Investigadores en Durango analizan biomasa residual del estado y hacen pruebas para generar biogás y electricidad para autoconsumo de granjas y pequeños productores.

Cortesía: Dr. Roberto Valencia

Desde 2010, profesores del Instituto Tecnológico de Durango (ITD) trabajan en un proyecto, junto con investigadores alemanes, que consiste en analizar la biomasa residual que se genera en el estado y construir un laboratorio para estudiar diferentes tipos de residuos orgánicos para transformarlos en biogás.

El proyecto denominado “Prospección de la biomasa residual para la generación de biogás y su aprovechamiento para la producción de energía eléctrica”, a cargo del doctor Roberto Valencia Vázquez, fue aceptado por el Fondo Sectorial Conacyt-Secretaría de Energía-Sustentabilidad Energética en 2014 y, desde entonces, se desarrolla en el ITD.

“Nuestro trabajo consta de cuatro etapas. Las primeras tres consisten en identificar los sitios donde se genera biomasa residual, tomar muestras, analizarlas y convertirlas en biogás. La biomasa residual son desechos de la industria agropecuaria”, explica, en entrevista, el doctor Roberto Valencia, quien realizó su doctorado en el IHE Delft Institute for Water Education, Holanda.

Los residuos con los que trabaja son principalmente estiércol de ganado porcino, vacuno, avícola y piscícola, así como los de plantas tratadoras de aguas residuales. También utiliza residuos agroindustriales, que provienen de compañías dedicadas a procesar alimentos.

Otro objetivo es crear estancias de investigación en Alemania y Brasil para profesores y alumnos inscritos en el proyecto.
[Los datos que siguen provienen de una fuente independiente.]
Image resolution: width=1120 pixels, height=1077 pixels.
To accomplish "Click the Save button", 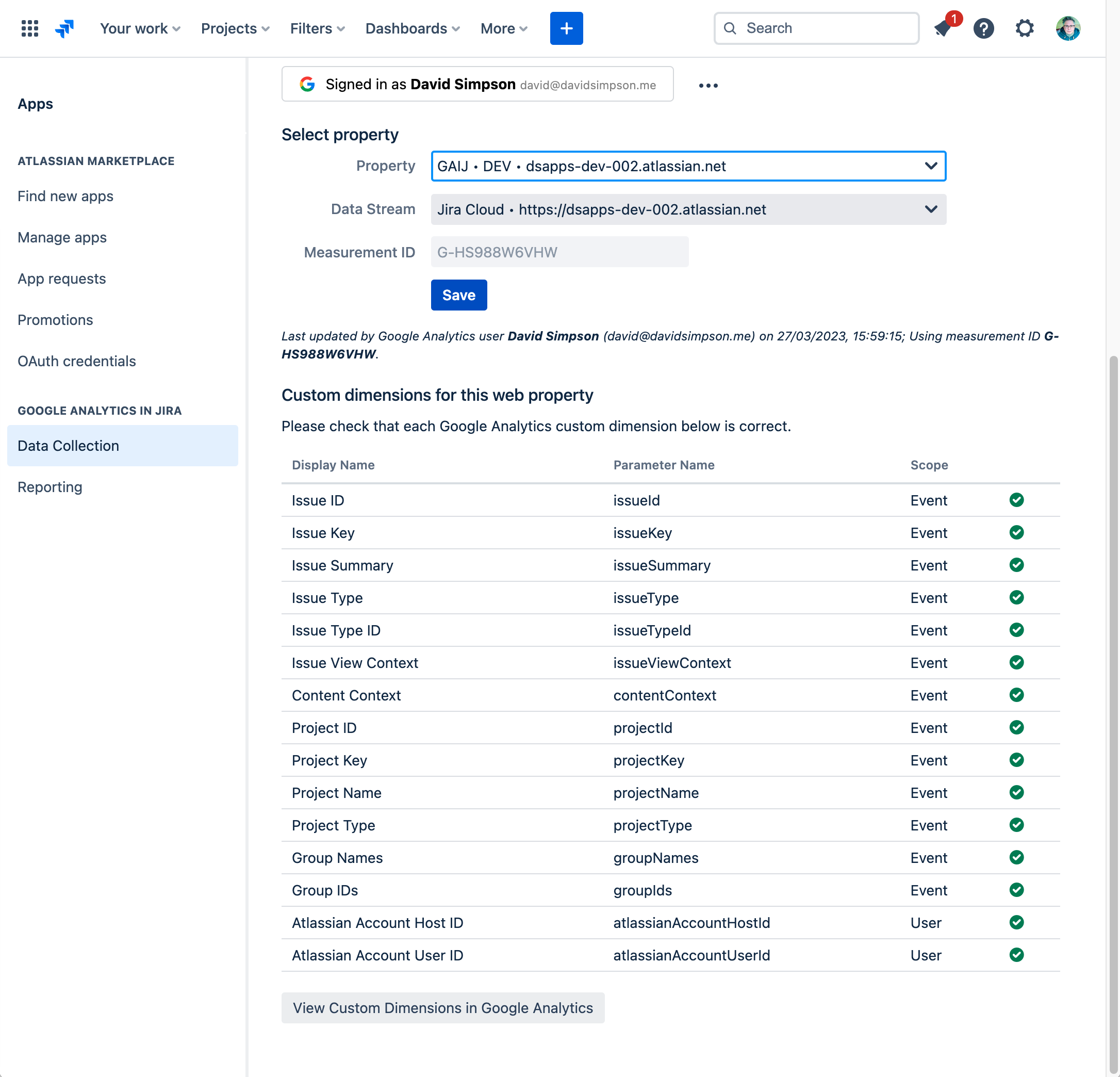I will pyautogui.click(x=458, y=295).
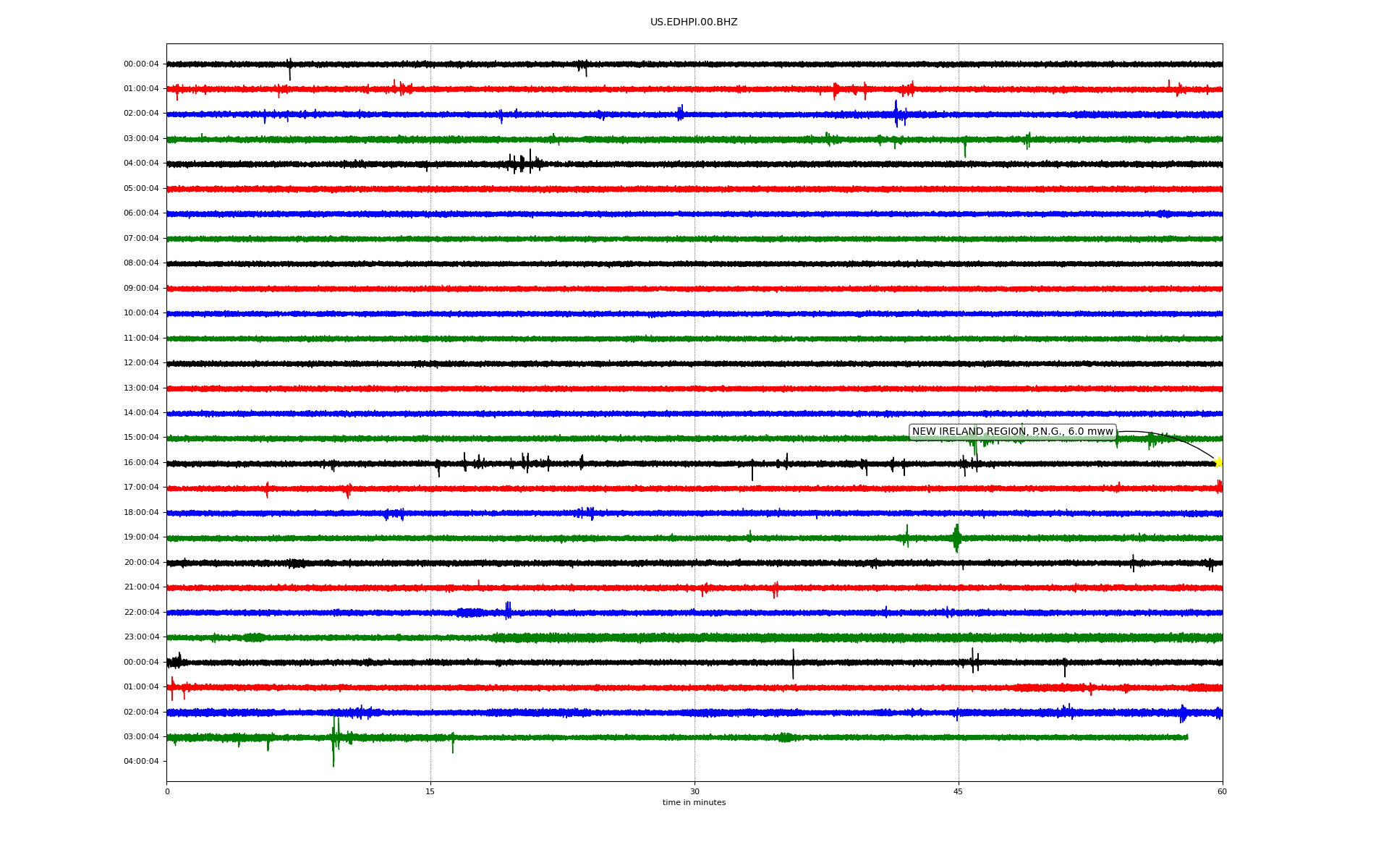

Por ahora, estamos en la etapa tres y en los próximos meses se implementarán estas estancias

El equipo del doctor Valencia Vázquez cuenta actualmente con varios biodigestores de diferentes tamaños para procesar residuos en diferentes cantidades, desde 1 litro hasta 70 m3.

“Contamos con tres plantas piloto, colocadas en ranchos, para la generación de electricidad. Son biodigestores de 10 m3. Pero también tenemos dos prototipos de 70 m3 que reciben hasta 15 m3 por mes de estiércol”.

Estos aparatos son de tipo vertical y están cubiertos por una geomembrana de plástico. Tienen un diámetro de 6.5 metros por 2.5 metros de altura. Con una carga completa, comienzan a generar biogás de buena calidad a partir del día siete y trabajan con una temperatura que va de los 25 hasta los 37 grados Celsius.

El doctor Valencia asegura que un rancho que tiene 20 mil vacas podría generar 2.3 GW/hora por año, una cantidad que podría alimentar los servicios básicos de un poblado diariamente.

Cortesía: Dr. Roberto Valencia

“La última etapa de nuestro proyecto es encontrar las mejores muestras y correrlas en escalas grandes de 70 m3 para poder darle al productor un diagnóstico real y que tenga la posibilidad de implementar ese proceso en su granja o empresa, con el fin de generar biogás y usarlo para producir energía eléctrica para su autoconsumo”, comenta el doctor Valencia, quien actualmente es investigador de cátedra del Conacyt.

El proyecto ha crecido y hoy el equipo trabaja ya con cinco empresas en Durango, con la finalidad de implementar sistemas de biodigestión.

También se han agregado estudiantes. En el estudio trabajan seis alumnos de maestría (otros cuatro están en proceso) y, asimismo, se han adherido estudiantes de licenciatura.

“Otro objetivo es crear estancias de investigación en Alemania y Brasil para profesores y alumnos inscritos en el proyecto. Por ahora, estamos en la etapa tres y en los próximos meses se implementarán estas estancias”, agrega el experto.

El doctor Valencia Vázquez indica que el objetivo final es tener un sistema completo de generación de biogás que pueda instalarse fácilmente en granjas, ranchos, empresas y plantas tratadoras de agua para generar energía eléctrica.